**FRAGMENT DOKUMENTU:**
:::::

Wiesz, że czasem małe zmiany dają ogromne rezultaty, prawda?
Jeśli nie realizujesz swoich ogromnych celów czy postanowień, być może czas przyjrzeć się drobnym usprawnieniom, które mogą zadecydować o powodzeniu albo porażce Twoich projektów.
Zrobił tak pomysłodawca zasady 20 sekund Shawn Achor, kiedy próbował nauczyć się gry na gitarze.
Jak wiadomo, żeby się czegoś nauczyć zwykle trzeba codziennie wkładać w to trochę pracy. W tym wypadku chodziło o wzięcie do ręki gitary i po prostu ćwiczenie. Jednak gitara Shawna stała w kącie pokoju. Żeby ją stamtąd zabrać potrzebował 20 sekund. Przez pierwsze kilka dni siła woli i motywacja pozwalały mu zdobyć się na ten wysiłek, wstać, wziąć gitarę i ćwiczyć. Jednak siła woli się wyczerpuje, a motywacja to coś tak zmiennego i niepewnego, że jeśli chcesz polegać tylko na niej w swojej drodze do celu znacząco zmniejszasz swoje szanse na sukces już na samym początku.
Dlatego Shawn Achor zaczął zastanawiać się, co może zrobić, żeby jednak nie porzucić swojego wielkiego planu, mimo wyczerpujących się zasobów silnej woli i motywacji.
Okazało się, że w przypadku, kiedy zabieramy się za jakiekolwiek działanie jesteśmy jak samolot lub rakieta (i wcale nie mam na myśli prędkości).
Najwięcej energii potrzebujemy, żeby wystartować.
Tutaj z pomocą przychodzi nam zasada 20 sekund
Jeśli masz możliwość, żeby wszystko, co potrzebne do startu było już gotowe, na wyciągnięcie ręki zamiast oddalone o 20 sekund, znacząco zwiększasz swoje szanse na sukces. Wystarczy postawić gitarę obok siebie.
A jeśli wcale nie chodzi o gitarę?
Może chcesz zacząć regularnie pisać? Zostaw otwarty folder z książką lub artykułem na pulpicie.

:::::

**POKAZANY MATERIAŁ:**
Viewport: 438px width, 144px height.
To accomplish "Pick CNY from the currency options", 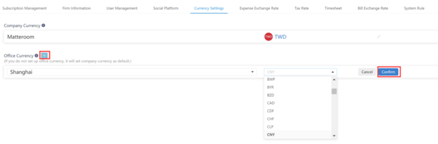I will 271,134.
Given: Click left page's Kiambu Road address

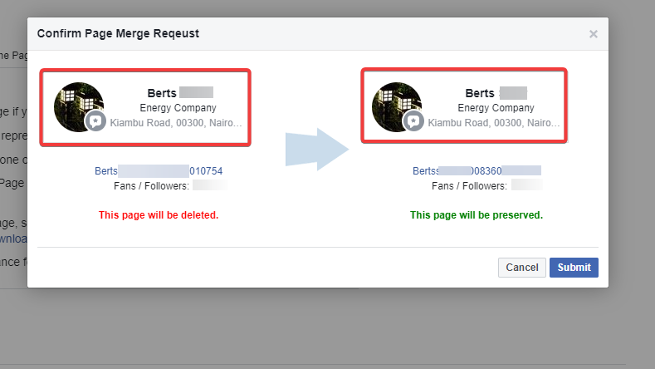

:::::

**ZADANIE 1:** W tekście o zasadzie 20 sekund zamień „gitarę” na „pianino” i przepisz fragment, zaczynając od „Okazało się, że”, a kończąc na „chodzi o gitarę?”.
**ZADANIE 2:** Dopisz dalszy ciąg tekstu o zasadzie 20 sekund, zaczynając od miejsca, w którym się kończy.

**WYNIK ZADANIA 1:**
Okazało się, że w przypadku, kiedy zabieramy się za jakiekolwiek działanie jesteśmy jak samolot lub rakieta (i wcale nie mam na myśli prędkości).
Najwięcej energii potrzebujemy, żeby wystartować.
Tutaj z pomocą przychodzi nam zasada 20 sekund
Jeśli masz możliwość, żeby wszystko, co potrzebne do startu było już gotowe, na wyciągnięcie ręki zamiast oddalone o 20 sekund, znacząco zwiększasz swoje szanse na sukces. Wystarczy postawić pianino obok siebie.
A jeśli wcale nie chodzi o pianino?

**WYNIK ZADANIA 2:**
A może chcesz zacząć biegać wcześnie rano? Słyszałam, że może pomóc kładzenie się spać w stroju do biegania (wiem, to trochę ekstremalny pomysł, ale jeśli nie działają inne, może warto spróbować?). A jeśli nie kładzenie się spać w stroju do biegania, to przynajmniej przygotowanie tego stroju dzień wcześniej i położenie go obok łóżka.
Chcesz zdrowiej się odżywiać? Usuń z zasięgu wzroku (i ręki) niezdrowe przekąski. Oddal je o minimum 20 sekund.
Jeśli chcesz zacząć coś robić spraw, żeby rozpoczęcie tego było jak najłatwiejsze. Inaczej będzie Ci się wydawało, że 20 sekund to za długo, że zbyt wiele wysiłku kosztuje wstanie z kanapy, otwarcie książki, założenie butów do biegania. Twój mózg nie myśli w kategoriach przyszłości. Skupia się tylko na tym, co jest teraz. Zupełnie nie przekona go fakt, że za miesiąc od dziś możesz być zdrowsza i w świetnej formie. Zauważa tylko, że buty do biegania są na najwyższej półce i trzeba je stamtąd zdjąć, potem założyć i zasznurować. Kalkulacja jest prosta – lepiej odpuścić.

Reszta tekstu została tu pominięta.